## SHORT EXERCISE 1
Copy a passage from the OpenCL installation notes word for word, beginning at the words "Windows 10 OS may" and stopping after the words "up to date.".
## SHORT EXERCISE 2
Answer these questions from the OpenCL installation notes:
(a) Through which Windows dialog may the vendor provide an install/uninstall mechanism?
(b) From which website may the graphics driver be available?
(c) What must Windows 10 see at install time before it looks to deploy preincluded runtimes itself?

---------- SOURCE EXTRACT

Comments on installation methods:

An OEM or system vendor may repackage an this OpenCL runtime as part of their graphics driver package. So a vendor provided system may come with a graphics driver installer that deploys the runtimes. Typically these drivers would provide the latest vendor supported deployments and would be newer than prebaked installs that are distributed with Windows. The vendor may provide an install/uninstall mechanism via Windows OS add or remove programs dialog.

The graphics driver, and thus OpenCL implementations, may be available from downloadcenter.intel.com in the Graphics area. There are packages that match each system. On a skylake based system with Intel graphics based system I used this installer... I can see and use this uninstall dialog:

20190426_install-uninstall.png

 

Driver packages obtained from downloadcenter.intel.com may not be supported by the vendor... so users should opt for vendor provided driver packages for support concerns.

Windows 10 OS may come predeployed with OpenCL runtimes for Intel devices. In particular, if at install time Windows 10 OS sees a capable processor with Intel Graphics hardware it will look to deploy preincluded runtimes itself. Of course, this runtime would could only be as recent as the distribution of Windows OS itself... So obtaining the runtimes via one of the other two options is typically more up to date.

--------------------
---------- EXCERPTED DATA

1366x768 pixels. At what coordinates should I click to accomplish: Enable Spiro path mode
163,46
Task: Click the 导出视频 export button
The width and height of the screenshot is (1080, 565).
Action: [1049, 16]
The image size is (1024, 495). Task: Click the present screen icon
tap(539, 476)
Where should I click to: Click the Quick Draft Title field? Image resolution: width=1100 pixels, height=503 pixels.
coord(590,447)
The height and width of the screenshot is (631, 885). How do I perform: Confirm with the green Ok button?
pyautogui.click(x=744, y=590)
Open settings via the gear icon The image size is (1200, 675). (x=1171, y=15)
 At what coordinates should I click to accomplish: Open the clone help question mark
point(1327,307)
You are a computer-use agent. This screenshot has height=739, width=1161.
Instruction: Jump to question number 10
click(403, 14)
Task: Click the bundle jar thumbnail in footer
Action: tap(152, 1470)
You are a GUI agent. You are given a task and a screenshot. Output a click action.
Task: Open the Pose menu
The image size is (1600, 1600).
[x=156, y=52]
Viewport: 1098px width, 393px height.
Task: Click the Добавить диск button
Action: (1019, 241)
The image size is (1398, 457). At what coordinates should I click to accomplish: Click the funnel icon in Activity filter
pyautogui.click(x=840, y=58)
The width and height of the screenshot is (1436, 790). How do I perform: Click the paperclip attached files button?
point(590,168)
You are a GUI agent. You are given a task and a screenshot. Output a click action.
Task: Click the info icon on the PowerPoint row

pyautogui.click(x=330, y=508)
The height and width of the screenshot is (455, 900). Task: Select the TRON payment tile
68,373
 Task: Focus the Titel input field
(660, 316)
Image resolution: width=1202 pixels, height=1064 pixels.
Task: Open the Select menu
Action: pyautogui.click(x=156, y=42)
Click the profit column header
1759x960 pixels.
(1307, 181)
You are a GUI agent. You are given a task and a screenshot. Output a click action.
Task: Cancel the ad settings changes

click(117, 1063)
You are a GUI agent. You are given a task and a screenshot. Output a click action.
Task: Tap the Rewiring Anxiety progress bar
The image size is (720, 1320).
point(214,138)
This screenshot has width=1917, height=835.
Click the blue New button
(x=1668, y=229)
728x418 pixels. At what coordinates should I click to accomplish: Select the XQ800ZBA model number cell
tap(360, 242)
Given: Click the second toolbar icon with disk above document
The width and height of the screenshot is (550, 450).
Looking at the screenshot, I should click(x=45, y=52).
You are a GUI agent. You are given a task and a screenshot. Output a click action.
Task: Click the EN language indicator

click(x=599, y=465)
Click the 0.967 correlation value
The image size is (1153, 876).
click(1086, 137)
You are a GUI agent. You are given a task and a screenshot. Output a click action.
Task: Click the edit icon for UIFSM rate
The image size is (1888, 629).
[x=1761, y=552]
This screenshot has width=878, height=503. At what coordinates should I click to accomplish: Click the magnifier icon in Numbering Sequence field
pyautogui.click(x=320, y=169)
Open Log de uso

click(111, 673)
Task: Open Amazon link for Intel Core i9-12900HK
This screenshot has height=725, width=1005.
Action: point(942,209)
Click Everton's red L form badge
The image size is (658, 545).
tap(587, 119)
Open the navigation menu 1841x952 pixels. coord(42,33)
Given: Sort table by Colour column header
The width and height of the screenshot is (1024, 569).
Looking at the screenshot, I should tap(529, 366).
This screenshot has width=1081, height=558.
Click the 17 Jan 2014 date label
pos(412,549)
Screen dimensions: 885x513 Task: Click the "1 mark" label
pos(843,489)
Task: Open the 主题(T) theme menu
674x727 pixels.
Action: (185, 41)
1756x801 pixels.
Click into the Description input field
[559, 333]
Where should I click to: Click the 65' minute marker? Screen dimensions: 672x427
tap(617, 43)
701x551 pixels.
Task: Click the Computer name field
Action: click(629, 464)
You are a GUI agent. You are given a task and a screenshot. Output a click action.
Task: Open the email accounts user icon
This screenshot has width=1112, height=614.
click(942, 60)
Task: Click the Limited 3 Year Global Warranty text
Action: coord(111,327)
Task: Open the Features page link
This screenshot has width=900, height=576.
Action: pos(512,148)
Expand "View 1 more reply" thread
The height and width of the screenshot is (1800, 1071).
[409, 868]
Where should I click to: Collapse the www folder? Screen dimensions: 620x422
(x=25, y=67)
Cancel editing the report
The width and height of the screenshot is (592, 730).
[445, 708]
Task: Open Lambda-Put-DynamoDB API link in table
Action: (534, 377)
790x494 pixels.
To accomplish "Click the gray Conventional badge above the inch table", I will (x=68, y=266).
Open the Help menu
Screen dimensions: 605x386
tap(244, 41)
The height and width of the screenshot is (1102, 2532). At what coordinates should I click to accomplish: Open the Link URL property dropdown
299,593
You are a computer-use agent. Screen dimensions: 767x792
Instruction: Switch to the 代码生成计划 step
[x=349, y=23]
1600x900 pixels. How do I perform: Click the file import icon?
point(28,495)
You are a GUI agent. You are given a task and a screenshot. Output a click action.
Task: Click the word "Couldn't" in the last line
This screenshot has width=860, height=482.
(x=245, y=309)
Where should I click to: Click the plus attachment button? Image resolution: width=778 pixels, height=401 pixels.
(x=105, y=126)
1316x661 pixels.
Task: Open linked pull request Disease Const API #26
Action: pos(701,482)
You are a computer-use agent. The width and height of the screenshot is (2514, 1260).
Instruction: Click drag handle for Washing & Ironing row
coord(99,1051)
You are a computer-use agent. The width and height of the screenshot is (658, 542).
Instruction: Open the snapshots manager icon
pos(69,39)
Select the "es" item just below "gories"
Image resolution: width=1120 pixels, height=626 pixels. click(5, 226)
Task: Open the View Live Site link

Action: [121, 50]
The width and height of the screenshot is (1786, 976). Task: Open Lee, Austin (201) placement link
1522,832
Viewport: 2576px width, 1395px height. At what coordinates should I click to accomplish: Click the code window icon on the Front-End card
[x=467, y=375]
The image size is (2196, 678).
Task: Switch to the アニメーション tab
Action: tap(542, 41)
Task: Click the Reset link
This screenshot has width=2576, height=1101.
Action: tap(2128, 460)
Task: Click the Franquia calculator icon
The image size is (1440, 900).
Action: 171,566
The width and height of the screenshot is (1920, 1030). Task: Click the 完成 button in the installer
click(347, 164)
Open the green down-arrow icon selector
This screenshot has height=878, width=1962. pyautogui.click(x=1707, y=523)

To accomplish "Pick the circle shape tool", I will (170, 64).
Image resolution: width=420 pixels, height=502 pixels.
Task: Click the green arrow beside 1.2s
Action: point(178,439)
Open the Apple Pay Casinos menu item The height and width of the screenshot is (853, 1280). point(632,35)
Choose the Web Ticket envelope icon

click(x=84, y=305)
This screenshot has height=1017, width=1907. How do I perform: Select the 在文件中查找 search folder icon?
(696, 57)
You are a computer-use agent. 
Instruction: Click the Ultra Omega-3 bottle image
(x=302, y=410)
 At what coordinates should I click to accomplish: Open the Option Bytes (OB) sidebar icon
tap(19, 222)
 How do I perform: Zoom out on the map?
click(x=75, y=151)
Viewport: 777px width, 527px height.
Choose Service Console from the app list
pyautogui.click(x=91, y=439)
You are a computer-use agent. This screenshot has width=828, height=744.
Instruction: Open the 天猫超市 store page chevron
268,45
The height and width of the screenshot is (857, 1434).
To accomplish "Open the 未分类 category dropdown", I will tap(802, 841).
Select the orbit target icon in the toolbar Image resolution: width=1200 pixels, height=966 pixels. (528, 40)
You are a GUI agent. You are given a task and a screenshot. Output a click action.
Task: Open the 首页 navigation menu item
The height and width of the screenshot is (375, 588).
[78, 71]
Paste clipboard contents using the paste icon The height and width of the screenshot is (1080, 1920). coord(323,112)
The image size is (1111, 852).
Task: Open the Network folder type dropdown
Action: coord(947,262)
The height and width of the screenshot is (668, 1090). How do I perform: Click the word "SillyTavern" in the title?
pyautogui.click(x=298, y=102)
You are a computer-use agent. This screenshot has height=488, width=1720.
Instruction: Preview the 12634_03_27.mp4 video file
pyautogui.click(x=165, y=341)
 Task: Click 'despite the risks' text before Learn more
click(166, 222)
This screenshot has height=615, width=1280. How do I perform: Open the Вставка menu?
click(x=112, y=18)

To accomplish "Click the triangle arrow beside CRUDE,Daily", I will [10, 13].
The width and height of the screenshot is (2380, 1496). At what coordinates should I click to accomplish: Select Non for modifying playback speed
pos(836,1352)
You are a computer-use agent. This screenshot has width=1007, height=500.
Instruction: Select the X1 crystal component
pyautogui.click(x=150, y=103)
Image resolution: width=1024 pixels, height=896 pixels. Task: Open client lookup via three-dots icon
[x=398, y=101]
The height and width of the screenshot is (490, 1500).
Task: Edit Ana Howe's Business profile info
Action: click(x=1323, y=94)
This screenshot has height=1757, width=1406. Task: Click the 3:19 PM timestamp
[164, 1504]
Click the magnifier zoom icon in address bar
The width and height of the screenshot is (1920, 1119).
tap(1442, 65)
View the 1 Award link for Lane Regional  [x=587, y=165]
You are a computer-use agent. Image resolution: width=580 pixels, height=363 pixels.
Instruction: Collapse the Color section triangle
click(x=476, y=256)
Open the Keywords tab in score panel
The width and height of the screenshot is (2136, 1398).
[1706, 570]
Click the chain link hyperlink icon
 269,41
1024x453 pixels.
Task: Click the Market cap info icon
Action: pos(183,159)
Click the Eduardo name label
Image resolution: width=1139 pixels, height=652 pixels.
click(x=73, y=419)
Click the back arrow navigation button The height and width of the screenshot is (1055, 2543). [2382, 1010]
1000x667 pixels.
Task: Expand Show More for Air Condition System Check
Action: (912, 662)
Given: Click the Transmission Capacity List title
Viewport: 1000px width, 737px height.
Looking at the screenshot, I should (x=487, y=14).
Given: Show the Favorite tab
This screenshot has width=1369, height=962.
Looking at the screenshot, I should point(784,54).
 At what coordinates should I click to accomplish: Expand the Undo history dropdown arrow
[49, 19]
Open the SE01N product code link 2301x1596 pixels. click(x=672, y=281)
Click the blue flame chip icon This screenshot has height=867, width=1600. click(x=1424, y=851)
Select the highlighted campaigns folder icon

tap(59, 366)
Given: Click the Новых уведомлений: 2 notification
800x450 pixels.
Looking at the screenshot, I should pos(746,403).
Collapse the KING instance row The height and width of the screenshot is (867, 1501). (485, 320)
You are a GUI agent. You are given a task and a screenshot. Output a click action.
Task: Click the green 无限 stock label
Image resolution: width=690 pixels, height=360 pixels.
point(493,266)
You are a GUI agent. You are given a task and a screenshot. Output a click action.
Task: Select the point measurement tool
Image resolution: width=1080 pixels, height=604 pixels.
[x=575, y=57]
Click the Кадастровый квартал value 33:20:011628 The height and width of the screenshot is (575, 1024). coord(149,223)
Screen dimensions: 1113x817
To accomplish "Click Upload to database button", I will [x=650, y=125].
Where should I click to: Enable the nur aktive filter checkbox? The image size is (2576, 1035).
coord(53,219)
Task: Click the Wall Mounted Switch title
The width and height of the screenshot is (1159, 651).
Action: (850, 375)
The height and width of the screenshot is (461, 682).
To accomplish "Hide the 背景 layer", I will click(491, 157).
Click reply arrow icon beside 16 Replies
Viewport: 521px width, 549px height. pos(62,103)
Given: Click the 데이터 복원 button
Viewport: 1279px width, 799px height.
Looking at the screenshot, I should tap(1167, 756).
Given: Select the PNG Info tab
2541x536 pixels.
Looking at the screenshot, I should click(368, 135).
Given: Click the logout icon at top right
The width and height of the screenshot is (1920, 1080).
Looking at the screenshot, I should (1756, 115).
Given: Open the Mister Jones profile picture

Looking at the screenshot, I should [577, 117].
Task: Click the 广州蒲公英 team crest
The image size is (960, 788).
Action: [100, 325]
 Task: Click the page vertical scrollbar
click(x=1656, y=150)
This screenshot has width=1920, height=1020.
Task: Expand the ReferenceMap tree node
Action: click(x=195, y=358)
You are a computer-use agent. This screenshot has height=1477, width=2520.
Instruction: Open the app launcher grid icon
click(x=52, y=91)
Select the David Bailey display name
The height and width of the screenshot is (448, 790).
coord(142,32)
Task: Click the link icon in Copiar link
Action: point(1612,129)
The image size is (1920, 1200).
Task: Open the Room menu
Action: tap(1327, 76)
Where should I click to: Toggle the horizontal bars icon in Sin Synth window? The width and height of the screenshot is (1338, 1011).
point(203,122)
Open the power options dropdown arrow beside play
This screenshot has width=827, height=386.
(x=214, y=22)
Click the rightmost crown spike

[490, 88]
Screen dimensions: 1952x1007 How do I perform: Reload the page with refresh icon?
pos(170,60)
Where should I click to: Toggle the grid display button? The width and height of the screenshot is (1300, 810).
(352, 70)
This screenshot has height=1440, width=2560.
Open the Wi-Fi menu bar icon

--------------------

## FULL ANSWER 1
Windows 10 OS may come predeployed with OpenCL runtimes for Intel devices. In particular, if at install time Windows 10 OS sees a capable processor with Intel Graphics hardware it will look to deploy preincluded runtimes itself. Of course, this runtime would could only be as recent as the distribution of Windows OS itself... So obtaining the runtimes via one of the other two options is typically more up to date.

## FULL ANSWER 2
(a) The Windows OS add or remove programs dialog.
(b) downloadcenter.intel.com, in the Graphics area.
(c) A capable processor with Intel Graphics hardware.